Raymond: Okay. Got you.
Dr. Masanet: And the reason we did that is it takes a few years for data to appear and the most robust assessments are always retrospective because, you know, the technology in the IT sector and frankly, data center operations change quite quickly. So, it’s typically most credible to look back when you have reasonable data on the past to weigh in on these trends. So, let me take the first number, which is the amount of compute globally. So, we don’t know that number precisely. What we had to use in our study as a reasonable proxy was the number of compute instances. And this was defined by Cisco. They have a report which they’ve been publishing each year for roughly the last decade. The Global Cloud Index Report (GCI) where they estimate the number of workloads and compute instances running in the world’s data centers. But we don’t necessarily know the computational intensity of each of those. We have to take an average. But if we use that value as a proxy, the number of compute instances that has gone up by more than sixfold over the period, 2010 to 2018. So, a sixfold…
Raymond: Sixfold, 600%?
Dr. Masanet: Sixfold. Yes. Yeah.
Dr. Masanet: Factor of six. Over that same time period, our best estimates suggest that the energy used by data centers has only risen by about 6%. So, that is we calculated in the paper that equates to an energy intensity reduction if we take the amount of energy in the numerator and the number of compute instances in the denominator, so, energy per compute instance, that has gone by around 20% every year. And that pace of efficiency improvement is far greater than we can see in any other sector of the energy system, global industry, global aviation, global transport sector. And we wanted to point out that even though the data center industry sometimes gets beaten up a bit about its energy use or about its contributions to climate change, that is really a remarkable efficiency improvement and better than nearly any other sector for which we have data.
Raymond: Okay. So, we’re on a data center podcast, Eric, so I’m going to ask you to drive this one home. I think what I just heard you say is if you run the math, it’s essentially the data center industry, or the compute footprint on the planet has improved its efficiency by about 20% a year and stacked up against any other industry. That’s fantastic. Is that a simple way of saying what I think I just heard you explain?

MATERIAL
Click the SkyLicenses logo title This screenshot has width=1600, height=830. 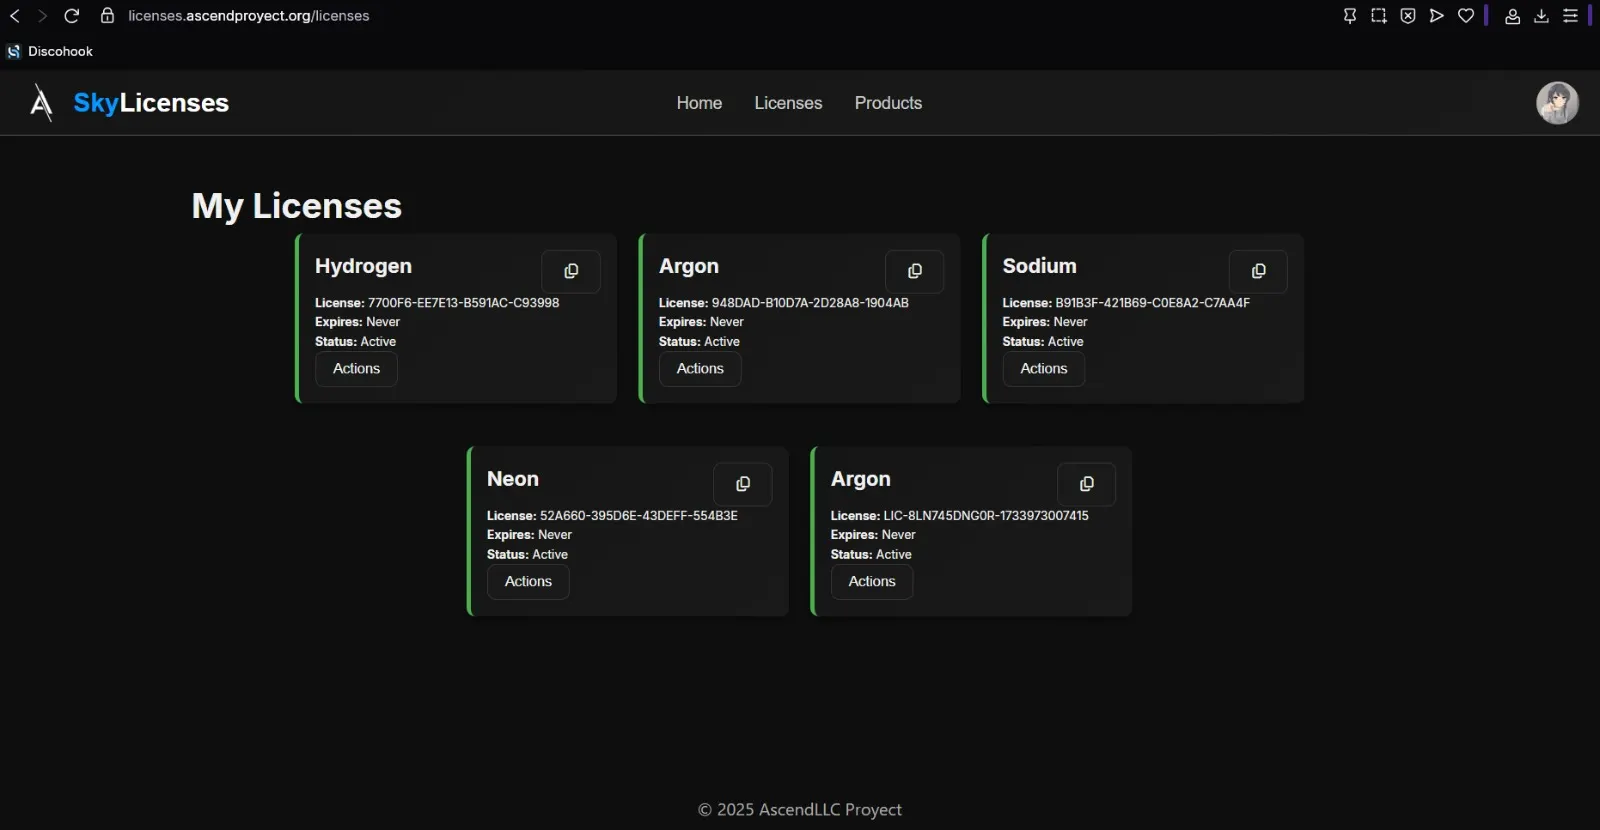point(151,103)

AIM
Extract the part of the data center interview from "Dr. Masanet: Factor" to "we have data.". The listing has no connection to the data center interview.

FINISHED TASK
Dr. Masanet: Factor of six. Over that same time period, our best estimates suggest that the energy used by data centers has only risen by about 6%. So, that is we calculated in the paper that equates to an energy intensity reduction if we take the amount of energy in the numerator and the number of compute instances in the denominator, so, energy per compute instance, that has gone by around 20% every year. And that pace of efficiency improvement is far greater than we can see in any other sector of the energy system, global industry, global aviation, global transport sector. And we wanted to point out that even though the data center industry sometimes gets beaten up a bit about its energy use or about its contributions to climate change, that is really a remarkable efficiency improvement and better than nearly any other sector for which we have data.